• The exercise: Copy out the lines below, substituting "screen assistant" for each "computer-use agent" and leaving everything else as it is.

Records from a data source
— BEGIN —

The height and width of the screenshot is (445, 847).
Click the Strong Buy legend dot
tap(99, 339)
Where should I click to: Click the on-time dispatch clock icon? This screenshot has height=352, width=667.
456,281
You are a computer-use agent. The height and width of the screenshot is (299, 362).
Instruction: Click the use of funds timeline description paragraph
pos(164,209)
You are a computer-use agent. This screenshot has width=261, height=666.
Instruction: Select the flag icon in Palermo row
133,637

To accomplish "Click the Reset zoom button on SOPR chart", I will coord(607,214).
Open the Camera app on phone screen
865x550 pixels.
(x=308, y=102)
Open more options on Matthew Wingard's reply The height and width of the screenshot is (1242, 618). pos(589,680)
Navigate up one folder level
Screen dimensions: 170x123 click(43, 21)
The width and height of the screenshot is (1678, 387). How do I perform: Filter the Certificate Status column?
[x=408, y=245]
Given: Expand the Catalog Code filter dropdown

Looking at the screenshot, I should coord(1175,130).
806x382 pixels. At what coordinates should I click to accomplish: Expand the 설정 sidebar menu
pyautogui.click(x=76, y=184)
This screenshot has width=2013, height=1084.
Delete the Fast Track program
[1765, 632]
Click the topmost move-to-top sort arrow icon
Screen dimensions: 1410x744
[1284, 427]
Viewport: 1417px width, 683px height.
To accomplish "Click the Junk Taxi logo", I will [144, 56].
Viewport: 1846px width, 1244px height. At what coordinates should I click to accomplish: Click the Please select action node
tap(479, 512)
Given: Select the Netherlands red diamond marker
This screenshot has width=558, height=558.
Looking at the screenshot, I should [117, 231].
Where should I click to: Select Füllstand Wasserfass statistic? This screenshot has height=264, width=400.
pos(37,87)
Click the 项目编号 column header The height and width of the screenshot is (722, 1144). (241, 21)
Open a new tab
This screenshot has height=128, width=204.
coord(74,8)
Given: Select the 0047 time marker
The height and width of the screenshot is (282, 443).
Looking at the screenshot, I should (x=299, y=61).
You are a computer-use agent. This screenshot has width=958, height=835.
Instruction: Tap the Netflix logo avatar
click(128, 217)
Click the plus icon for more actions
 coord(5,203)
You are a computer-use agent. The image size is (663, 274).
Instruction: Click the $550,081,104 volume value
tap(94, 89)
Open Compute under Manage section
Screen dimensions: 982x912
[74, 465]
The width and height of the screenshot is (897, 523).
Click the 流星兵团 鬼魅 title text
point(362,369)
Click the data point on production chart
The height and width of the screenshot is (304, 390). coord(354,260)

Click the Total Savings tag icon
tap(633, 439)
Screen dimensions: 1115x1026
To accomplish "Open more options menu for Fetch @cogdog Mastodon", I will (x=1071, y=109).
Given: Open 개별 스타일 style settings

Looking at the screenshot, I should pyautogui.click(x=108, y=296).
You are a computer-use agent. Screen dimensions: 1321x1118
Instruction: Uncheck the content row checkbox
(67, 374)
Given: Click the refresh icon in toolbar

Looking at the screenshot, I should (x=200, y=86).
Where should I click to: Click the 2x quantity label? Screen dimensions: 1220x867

— END —

• Solution to this problem:
The height and width of the screenshot is (445, 847).
Click the Strong Buy legend dot
tap(99, 339)
Where should I click to: Click the on-time dispatch clock icon? This screenshot has height=352, width=667.
456,281
You are a screen assistant. The height and width of the screenshot is (299, 362).
Instruction: Click the use of funds timeline description paragraph
pos(164,209)
You are a screen assistant. This screenshot has width=261, height=666.
Instruction: Select the flag icon in Palermo row
133,637

To accomplish "Click the Reset zoom button on SOPR chart", I will coord(607,214).
Open the Camera app on phone screen
865x550 pixels.
(x=308, y=102)
Open more options on Matthew Wingard's reply The height and width of the screenshot is (1242, 618). pos(589,680)
Navigate up one folder level
Screen dimensions: 170x123 click(43, 21)
The width and height of the screenshot is (1678, 387). How do I perform: Filter the Certificate Status column?
[x=408, y=245]
Given: Expand the Catalog Code filter dropdown

Looking at the screenshot, I should coord(1175,130).
806x382 pixels. At what coordinates should I click to accomplish: Expand the 설정 sidebar menu
pyautogui.click(x=76, y=184)
This screenshot has width=2013, height=1084.
Delete the Fast Track program
[1765, 632]
Click the topmost move-to-top sort arrow icon
Screen dimensions: 1410x744
[1284, 427]
Viewport: 1417px width, 683px height.
To accomplish "Click the Junk Taxi logo", I will [144, 56].
Viewport: 1846px width, 1244px height. At what coordinates should I click to accomplish: Click the Please select action node
tap(479, 512)
Given: Select the Netherlands red diamond marker
This screenshot has width=558, height=558.
Looking at the screenshot, I should [117, 231].
Where should I click to: Select Füllstand Wasserfass statistic? This screenshot has height=264, width=400.
pos(37,87)
Click the 项目编号 column header The height and width of the screenshot is (722, 1144). (241, 21)
Open a new tab
This screenshot has height=128, width=204.
coord(74,8)
Given: Select the 0047 time marker
The height and width of the screenshot is (282, 443).
Looking at the screenshot, I should (x=299, y=61).
You are a screen assistant. This screenshot has width=958, height=835.
Instruction: Tap the Netflix logo avatar
click(128, 217)
Click the plus icon for more actions
 coord(5,203)
You are a screen assistant. The image size is (663, 274).
Instruction: Click the $550,081,104 volume value
tap(94, 89)
Open Compute under Manage section
Screen dimensions: 982x912
[74, 465]
The width and height of the screenshot is (897, 523).
Click the 流星兵团 鬼魅 title text
point(362,369)
Click the data point on production chart
The height and width of the screenshot is (304, 390). coord(354,260)

Click the Total Savings tag icon
tap(633, 439)
Screen dimensions: 1115x1026
To accomplish "Open more options menu for Fetch @cogdog Mastodon", I will (x=1071, y=109).
Given: Open 개별 스타일 style settings

Looking at the screenshot, I should pyautogui.click(x=108, y=296).
You are a screen assistant. Screen dimensions: 1321x1118
Instruction: Uncheck the content row checkbox
(67, 374)
Given: Click the refresh icon in toolbar

Looking at the screenshot, I should (x=200, y=86).
Where should I click to: Click the 2x quantity label? Screen dimensions: 1220x867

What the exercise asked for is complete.